Abstract 2468: Phosphorylation of Thr55 mediates the tumor suppression activities of p53

Abstract

Abstract P53 is a transcription factor that plays a central role in the regulation of cell cycle, apoptosis and senescence. In unstressed cells, p53 is kept at low level under the strict control of its negative regulators. Upon DNA damage or oncogenic stress, p53 is activated via post-translational modifications. The phosphorylation of serine and threonine, such as Ser15 and Ser46, play important roles in p53 regulation. However, data for Thr55 (T55) phosphorylation is limited and functions of T55 phosphorylation remain elusive. We have previously defined an intramolecular interaction in p53 which modulates DNA binding.

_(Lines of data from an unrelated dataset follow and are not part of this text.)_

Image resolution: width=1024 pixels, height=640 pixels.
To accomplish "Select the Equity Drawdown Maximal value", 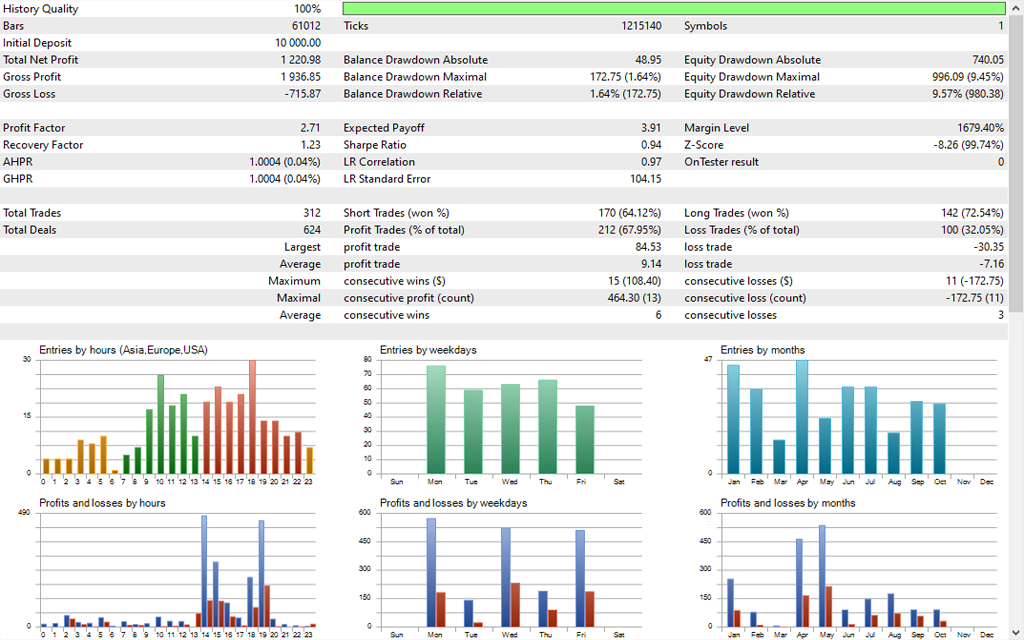I will [968, 77].
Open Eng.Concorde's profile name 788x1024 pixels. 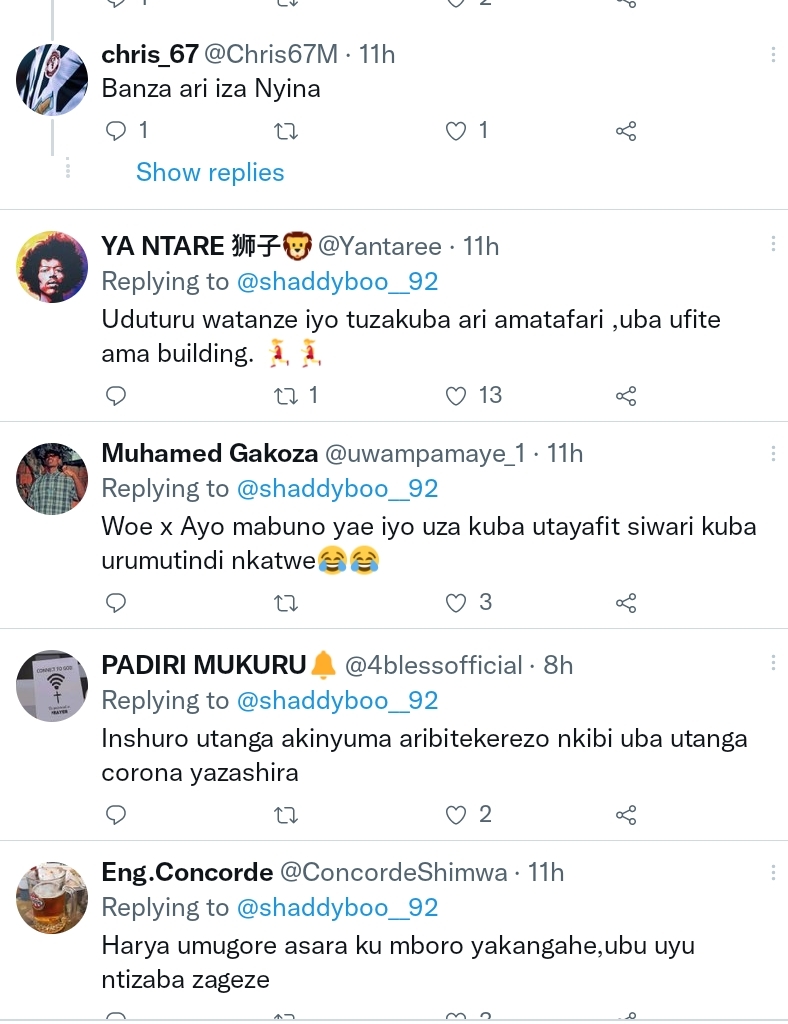[187, 872]
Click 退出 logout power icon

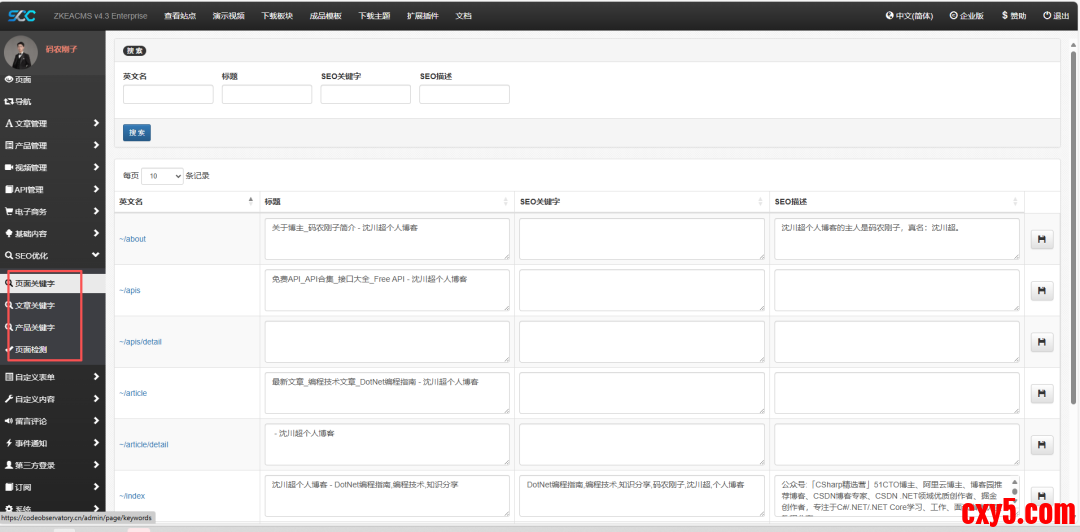click(x=1055, y=16)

The observation of altered intramolecular interactions in T55A and T55D mutants leads to the hypothesis that T55 phosphorylation might affect p53 functions. We generate a T55 phospho-specific antibody to investigate the regulation through this site. The results show T55 phosphorylation is induced by DNA damage compounds. We induce the expression of wild type and T55A mutant p53 in p53 null H1299 cells via the transduction of doxycycline-inducible lentiviral gene expression plasmids. T55A mutant p53 exhibits significantly weaker inhibition of cell viability compared with wild type p53 containing cell in the existence of DNA damaging compounds. Consistently, T55A mutant p53 induces lower mRNA expression level of several important apoptosis related genes and higher MDM2 level in comparison with wild type p53. Overall, our results reveal that phosphorylation of Thr55 is induced by several DNA damaging compounds and alters the expression of p53 target genes, leading to an enhanced tumor suppression. Citation Format: Fan He, Lihong Chen, Jiandong Chen. Phosphorylation of Thr55 mediates the tumor suppression activities of p53 [abstract]. In: Proceedings of the Annual Meeting of the American Association for Cancer Research 2020; 2020 Apr 27-28 and Jun 22-24. Philadelphia (PA): AACR; Cancer Res 2020;80(16 Suppl):Abstract nr 2468.